By the mid-eighteenth century, sushi was being crafted in bamboo molds and sold as shapely bite-size edibles in Tokyo.

sushi
sushi

The contemporary sushi, an early form of fast food, was invented by sushi-stall operator Hanaya Yohei (1799-1858). It is believed that he wanted to come up with a way to quickly feed Kabuki theatergoers, who might be famished, but not want to miss the beginning of the third act. Yohei came up with an assortment of small morsels of freshest raw fish and seafood, pressed into cooked rice, lightly seasoned with vinegar. It could be prepared quickly, with no fermenting, no pressing into molds, and no waiting. It could be eaten with the hands, eliminating utensils altogether. Originally, this sushi was known as Edomae zushi because it used freshly-caught fish in Tokyo Bay (Tokyo was formerly known as "Edo").

The fish used in modern sushi no longer comes from Tokyo Bay. Only sushi-grade fish is used for sushi and sashimi. "Sushi grade" is an industry term for high-quality seafood, properly handled and processed, and suitable for consumption as raw. Nonetheless, sushi in Japan is still formally known as Edomae nigirizushi.

More generally, it may be called oshi-zushi - freshly cooked rice, tossed with a rice vinegar dressing, cooled, then pressed with the freshest and best ingredients available.

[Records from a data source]

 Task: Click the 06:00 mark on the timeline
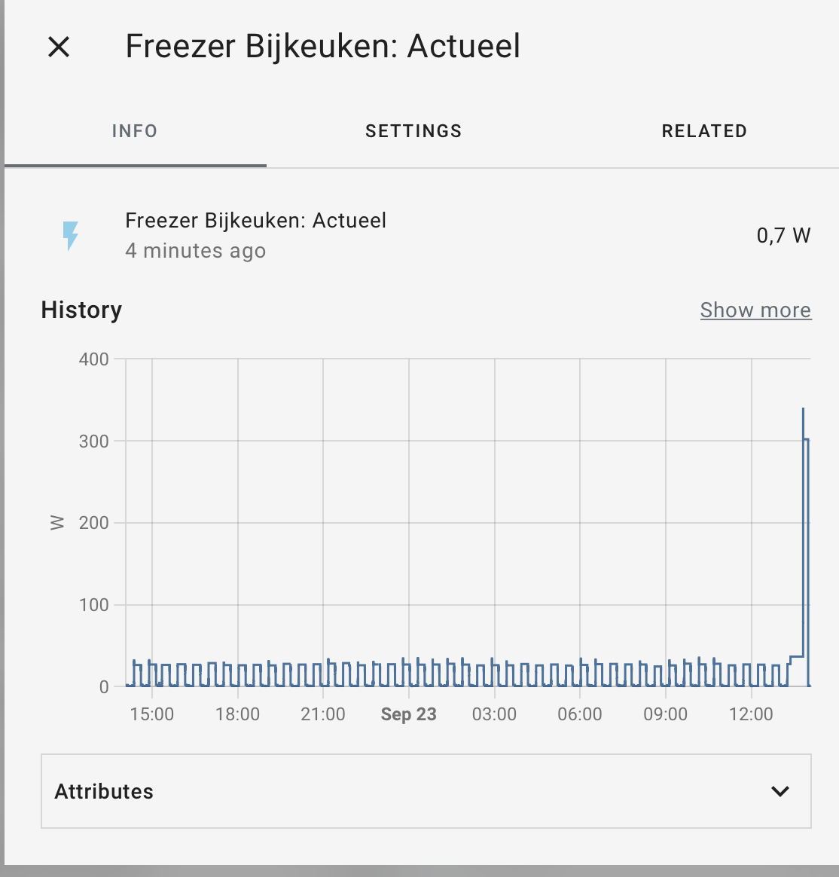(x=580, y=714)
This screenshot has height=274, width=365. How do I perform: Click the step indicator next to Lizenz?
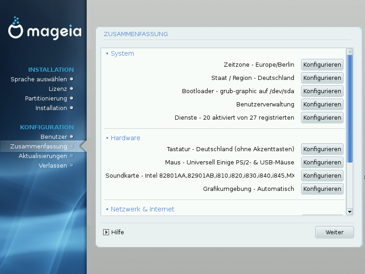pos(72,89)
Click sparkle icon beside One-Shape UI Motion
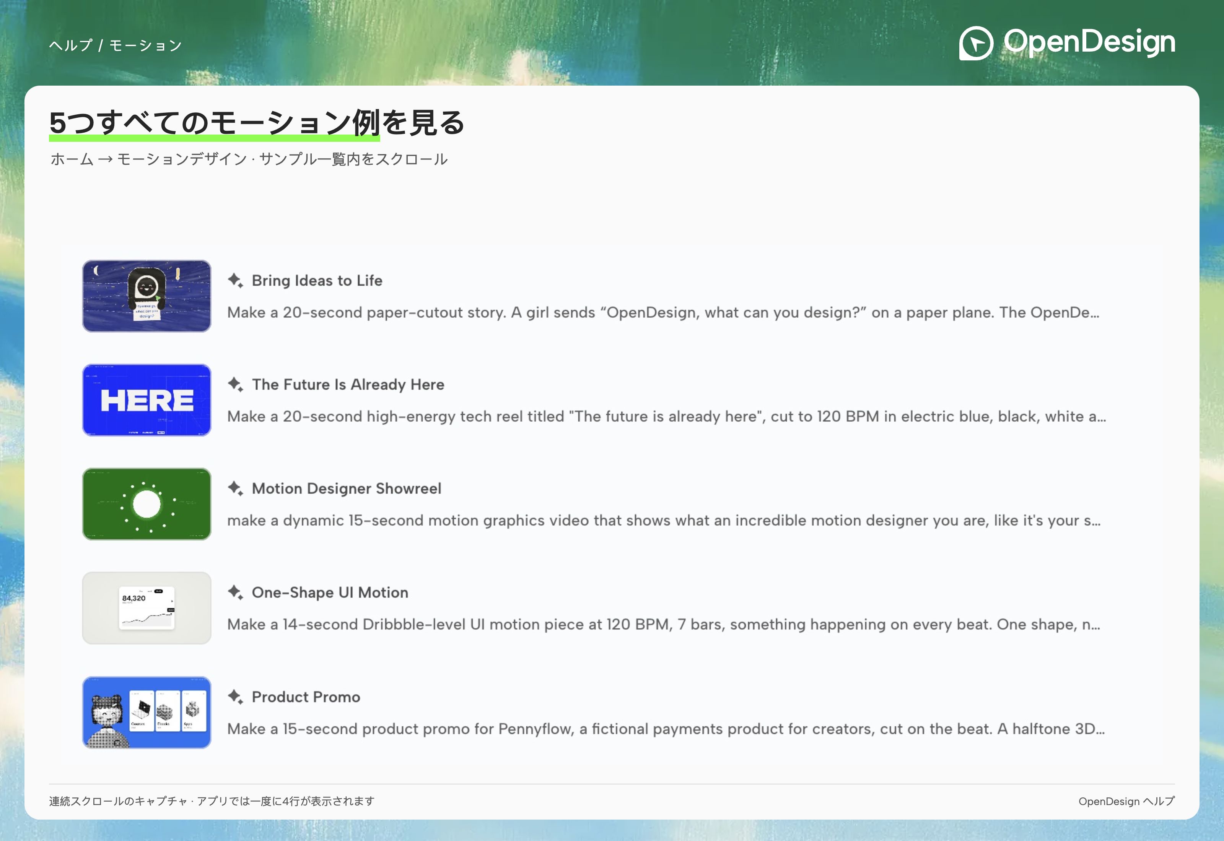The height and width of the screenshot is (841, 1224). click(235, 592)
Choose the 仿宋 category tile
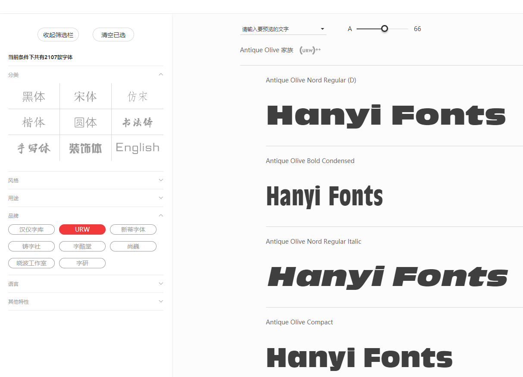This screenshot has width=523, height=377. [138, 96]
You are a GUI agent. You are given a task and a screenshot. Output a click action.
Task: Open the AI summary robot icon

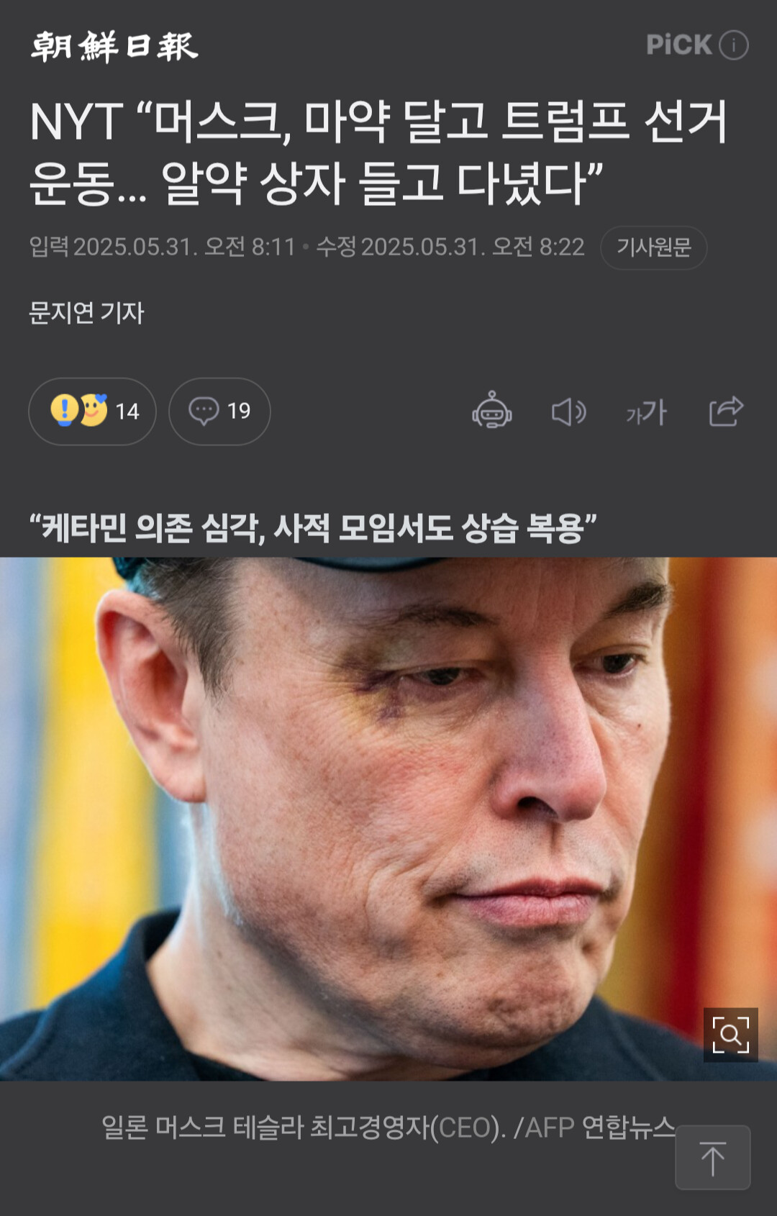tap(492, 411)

> [TASKS AND EXERCISES]
1. Answer these questions using the passage on the history of sushi:
(a) Who invented contemporary sushi?
(b) What was Tokyo formerly known as?
(c) By what name is sushi in Japan still formally known?
2. Carry on the passage on the history of sushi, picking up after its final sentence.

> [PER-TASK ANSWERS]
1.
(a) Sushi-stall operator Hanaya Yohei (1799-1858).
(b) Edo.
(c) Edomae nigirizushi.

2.
There are many variations. A square of seaweed might be swiftly coated with rice, something put in the middle, wasabi (Japanese horseradish) added, and the whole, rolled into a long cylinder that is then cut into pieces or eaten as is. If pickled dried gourd is used inside, the result is called nori maki; if cucumber, kappa maki; if strips of fresh tuna, tekka maki; if omelet and seafood mixed, datè maki, and so on. There's even a bit of thick, sweet omelet on rice called tamago-yaki.

The seaweed might be rolled to make an ice-cream-cone-shaped sushi called temaki-zushi. Or, vinegared rice can be packed into a bag of fried tofu, with the result called inari-zushi. Or, the rice is wrapped in dwarf bamboo leave and called sasa maki-zushi. Or, a favorite to make at home, seafood is shredded over a bowlful of vinegared rice, and the dish is called chirashi-zushi.

sushi

A delight to the eye as well as a revelation to the tongue, sushi is an engrossing culinary happening that those who have tasted will not soon forget!

Further reading

  • The Zen of Fish: The Story of Sushi, from Samurai to Supermarket
    Trevor Corson
    HarperCollins (2007)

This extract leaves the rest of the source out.